4) The formula was later presented by myself to a meeting of GERM in France and subsequently at a meeting of NGOs in Paris at Epicentre that was organised by Andre Briend. The proceedings of this latter meeting were then published by Briend (the meeting organiser) and myself in the Lancet and EJCN.

5) Nutriset, took the formula and started to produce it in pre-packaged sachets which they called "therapeutic milk", this was because the official name "F100" used in the (now) WHO/IDECG manual was not yet published.

6) Action Contra la Faim started to use the product immediatly and reported that it was a great success. Then ICRC, CONCERN and MSF started to use the product and similarly reported its success. So far over 300,000 children have been successfully rehabilitated with pre-packaged F100, and many more with the product made locally from DSM, Sugar, Oil and the vitamin-mineral mixture.

7) The formula has also been published in the Medical literature in English (Golden, M.H. Severe Malnutrition. In: Oxford Textbook of Medicine, edited by Weatherall, D.J., Ledington, J.G.G., and Warrell, D.A.Oxford:Oxford University Press, 1996,p. 1278-1296) and more recently in Andre Briend has translated this chapter into French for the Francophone countries. This chapter, as well as the unpublished WHO manal gives the rational for the ingredients in the formulae.

8) We have produced "specifications" for this formula for UNDP. the formula and specifications are in the public domain so that any manufacturer with the ability and qualioty control can produce it (the manufactured product contains the fat in a micro-encapsulated form - like coffee creamer - which gives a more satisfactory and easily mixed product).

9) The company Compact, in Denmark, has also started to manufacture the same formula so that it is now available commercially from at least two sources. Hopefully, manufactures in Canada and the USA will start to produce the formula for those NGOs etc that can only get funds "tied" to domestic producers can start to used these products.

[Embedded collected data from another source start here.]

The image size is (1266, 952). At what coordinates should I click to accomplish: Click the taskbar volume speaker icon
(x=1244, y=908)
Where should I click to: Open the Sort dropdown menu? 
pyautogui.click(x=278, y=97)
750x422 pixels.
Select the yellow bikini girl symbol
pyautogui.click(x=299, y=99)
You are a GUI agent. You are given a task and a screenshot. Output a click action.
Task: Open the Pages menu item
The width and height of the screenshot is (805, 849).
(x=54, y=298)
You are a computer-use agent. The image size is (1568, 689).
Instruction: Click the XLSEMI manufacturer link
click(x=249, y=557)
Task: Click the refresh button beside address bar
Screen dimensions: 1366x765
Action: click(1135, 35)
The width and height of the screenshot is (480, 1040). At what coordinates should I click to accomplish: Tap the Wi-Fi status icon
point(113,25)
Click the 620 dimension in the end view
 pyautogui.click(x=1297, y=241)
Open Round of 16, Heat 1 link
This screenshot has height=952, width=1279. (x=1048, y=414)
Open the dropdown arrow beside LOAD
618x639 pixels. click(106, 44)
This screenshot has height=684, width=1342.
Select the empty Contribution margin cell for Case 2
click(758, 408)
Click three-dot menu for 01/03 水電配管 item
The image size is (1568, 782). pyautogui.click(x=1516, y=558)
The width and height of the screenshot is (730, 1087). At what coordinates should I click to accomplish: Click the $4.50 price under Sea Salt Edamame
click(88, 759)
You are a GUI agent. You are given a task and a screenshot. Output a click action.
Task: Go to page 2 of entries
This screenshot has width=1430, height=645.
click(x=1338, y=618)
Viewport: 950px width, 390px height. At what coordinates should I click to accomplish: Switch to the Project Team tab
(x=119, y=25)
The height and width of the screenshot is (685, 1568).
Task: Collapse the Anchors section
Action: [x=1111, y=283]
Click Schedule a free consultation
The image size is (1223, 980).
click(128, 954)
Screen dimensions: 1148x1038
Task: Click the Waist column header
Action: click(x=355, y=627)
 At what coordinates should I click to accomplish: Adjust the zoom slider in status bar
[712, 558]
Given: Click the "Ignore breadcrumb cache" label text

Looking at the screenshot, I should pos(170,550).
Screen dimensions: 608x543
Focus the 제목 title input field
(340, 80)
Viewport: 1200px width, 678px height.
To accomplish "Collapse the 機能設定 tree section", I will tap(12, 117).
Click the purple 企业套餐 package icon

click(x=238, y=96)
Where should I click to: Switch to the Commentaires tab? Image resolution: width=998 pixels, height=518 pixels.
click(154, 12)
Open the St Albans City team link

10) the WHO manual is still not published (mid 1997) - however, Schofield and Ashworth have taken the main manual and used it to produce training modules (with minor modifications to one of the formulae) and popular articles.

So many years of research in Jamaica have gone into producing this formula which has been extensively field tested by Action Contre la Faim and laterly other NGOs. At last the research is being put into practice instead of simply filling journal pages.

F100 (the preferred name for the complete formula), "therapeutic milk" and the Nutriset and Compact products are all the same basic formula.

Incidentally, it has come to my attention recently that some facilities are mixing DSM, oil and sugar together (without the correct mineral/vitamin mix) and calling this F100 - this is NOT correct and the children will not recover adequately without the full formulation. Equally, we have seen that attempts to produce the formula "on site" in the kitchens usually leads to lower rates of weight gain because of the problems with quality control of the final mixture.

F100 is designed for the rapid growth phase of treatment.

There is a second formula - F75 - in the manual which is designed for the acutely sick child which has a lower osmolality, sodium, fat and protein content and a higher carbohydrate content than F100. It is marketed by nutriset under the name "Phase 1 milk".

Action Contre la Faim is routenly using this formula in its TFCs during phase 1 of treatment, and the data to demonstrate the advantages of this approach are being analysed at the moment.

Most other NGOs have not used the F75 formula because their advisors think that using more than one product is logistically complicated. However, all the nurses at field level where it is being used report that they see far fewer complications when the two-formula approach is used.